The ‘ferals’ have already visited - Starlings and European Bees, and now it’s hoped to capture the returning native species.
Three years ago, first-year University students designed and built a number of ‘Species Hotels’, a project which accommodated land-dwelling and flying animals, from Tasmanian devils and quolls to microbats and pardalotes.
On Friday, 1 November the Species Hotel sculpture walk project returned to the banks of the Macquarie River at Ross.
The work communicates and celebrates the significant contributions by Greening Australia, the University, landowners and the community to relink and restore vital habitat through 750,000 tree plantings.
Project leader Dr Louise Wallis, Senior Lecturer with the University’s School of Technology, Environments & Design, said the Tasmanian Midlands represented the last refuge for several species of endangered wildlife and was a biodiversity hotspot of national significance.
Dr Wallis said the second generation of hotels focused on Woodland birds such as pardalotes, as well as microbats, native bees and small biota, with the tree corridor now bringing striated pardalotes back to the area.
“The work is being informed by workshops held with researchers, school children, artists and designers, and landowners at Ross,” Dr Wallis said.
“Over 1000 people have contributed to the educational, consultations and construction activities since 2016. It is so wonderful to be a part of something where you see the native species returning.
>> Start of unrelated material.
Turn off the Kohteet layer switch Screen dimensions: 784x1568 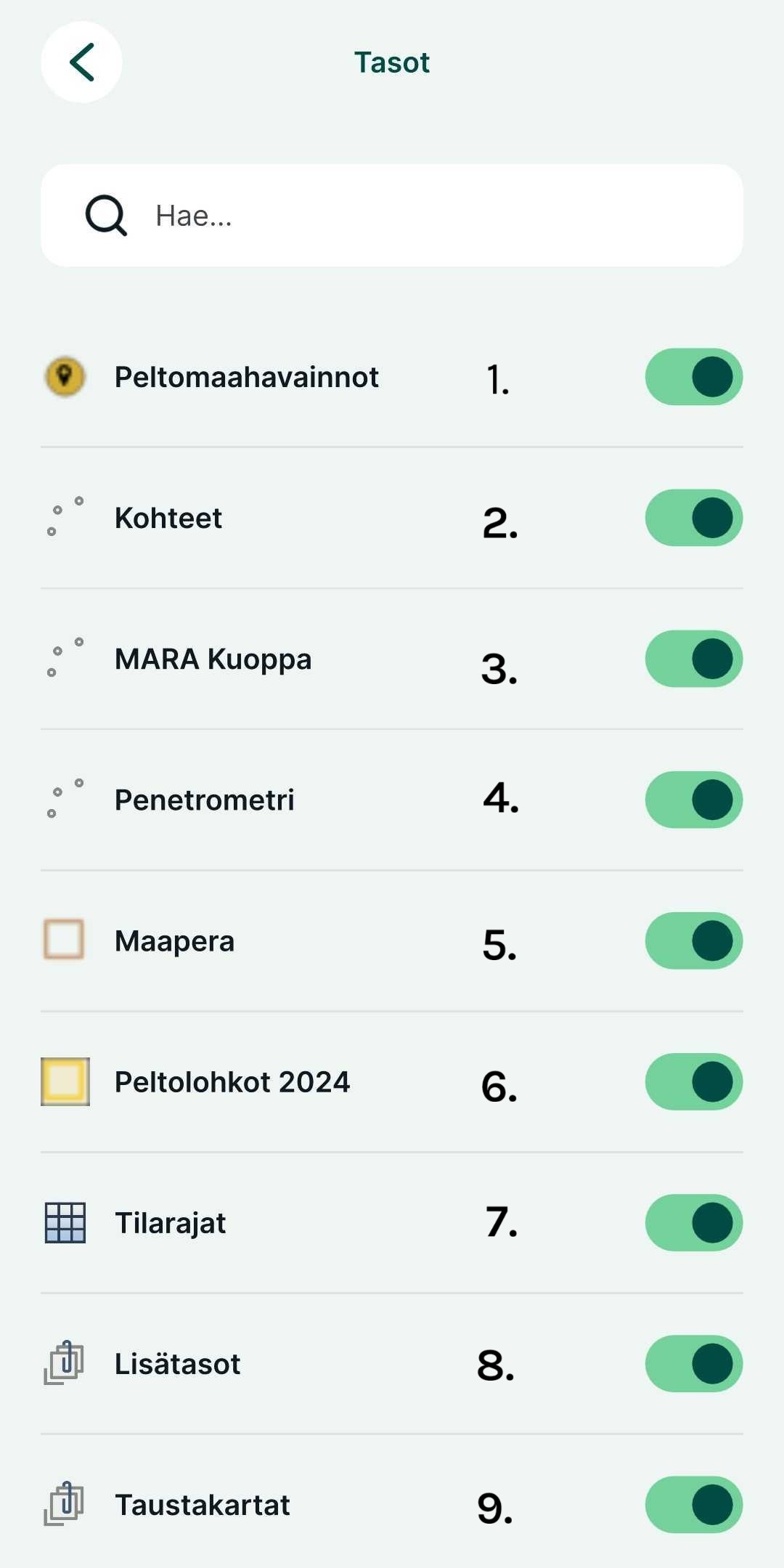[x=693, y=518]
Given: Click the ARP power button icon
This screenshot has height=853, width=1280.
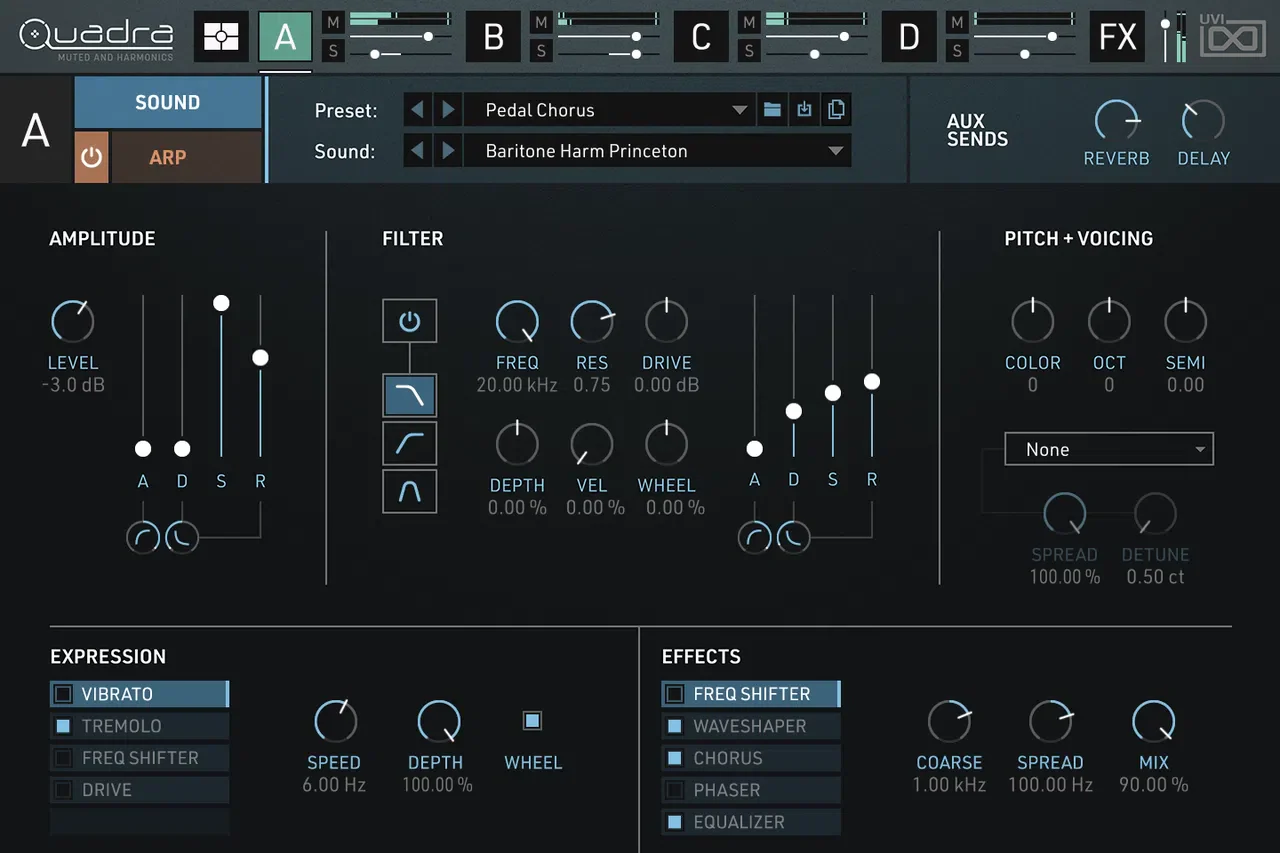Looking at the screenshot, I should click(x=91, y=157).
“In 2019 we are installing five new hotels and retiring one existing hotel to the environment.
“Students have carefully selected construction materials that are friendly to the environment, donated, durable and cost-effective for a three to five-year lifespan.
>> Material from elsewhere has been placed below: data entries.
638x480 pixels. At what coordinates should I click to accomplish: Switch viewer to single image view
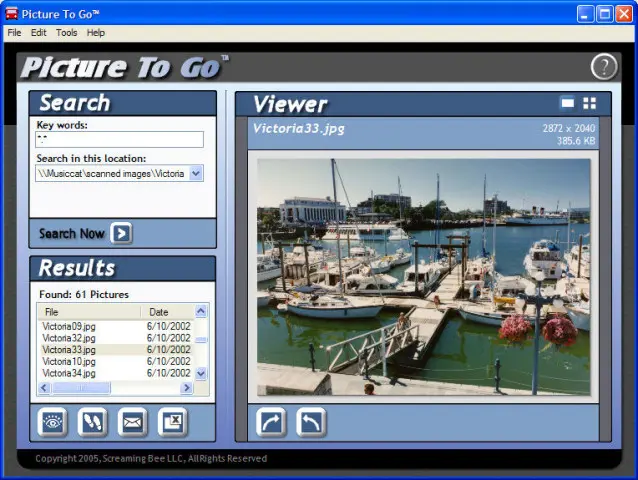567,103
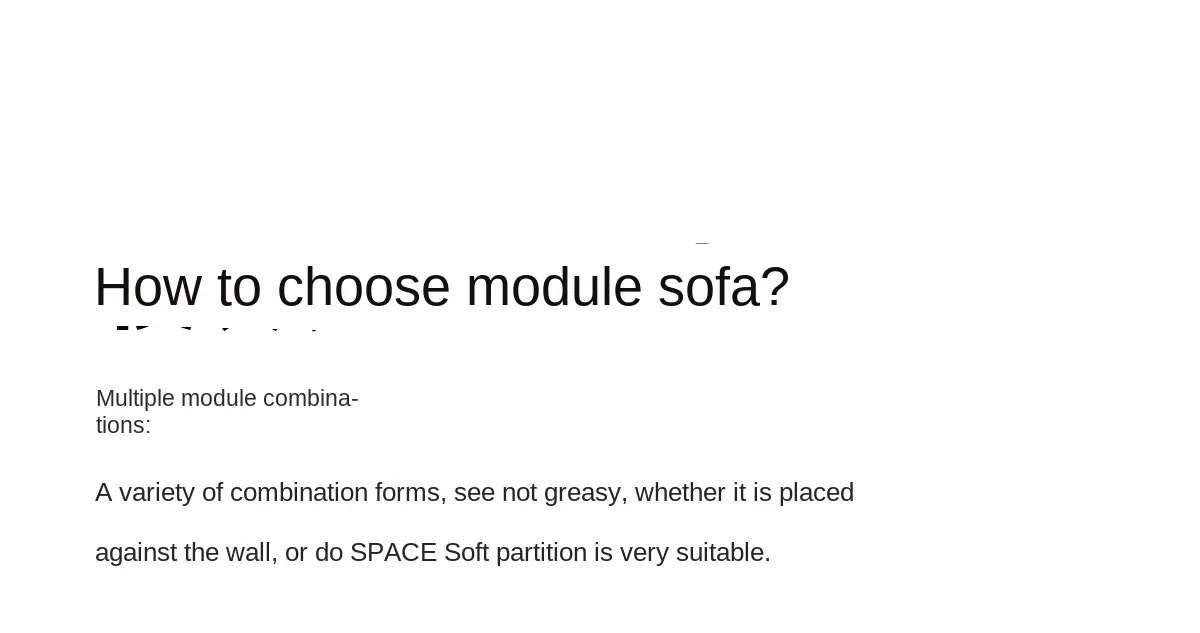Click the subtitle "Multiple module combina-" line
Viewport: 1200px width, 633px height.
(x=227, y=399)
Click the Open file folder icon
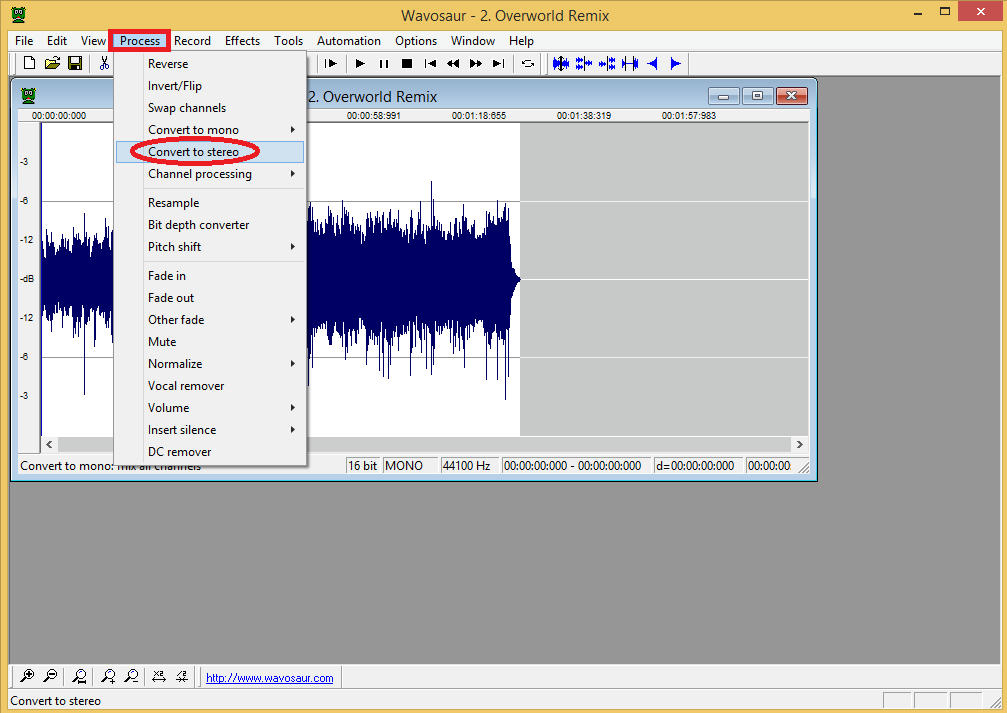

“We intend to introduce then retire Species Hotel into the future as our collective knowledge expands with the rest of the teams involved in the greater restoration project. Importantly the project has begun to connect with original custodians of the land.
"Students of all ages want to do something meaningful for the environment. This project has allowed University students and school children to work with fauna and flora, researchers and experts, and with the latest findings about pollination and biodiversity to produce really unique objects for wildlife and educational opportunities for our students.”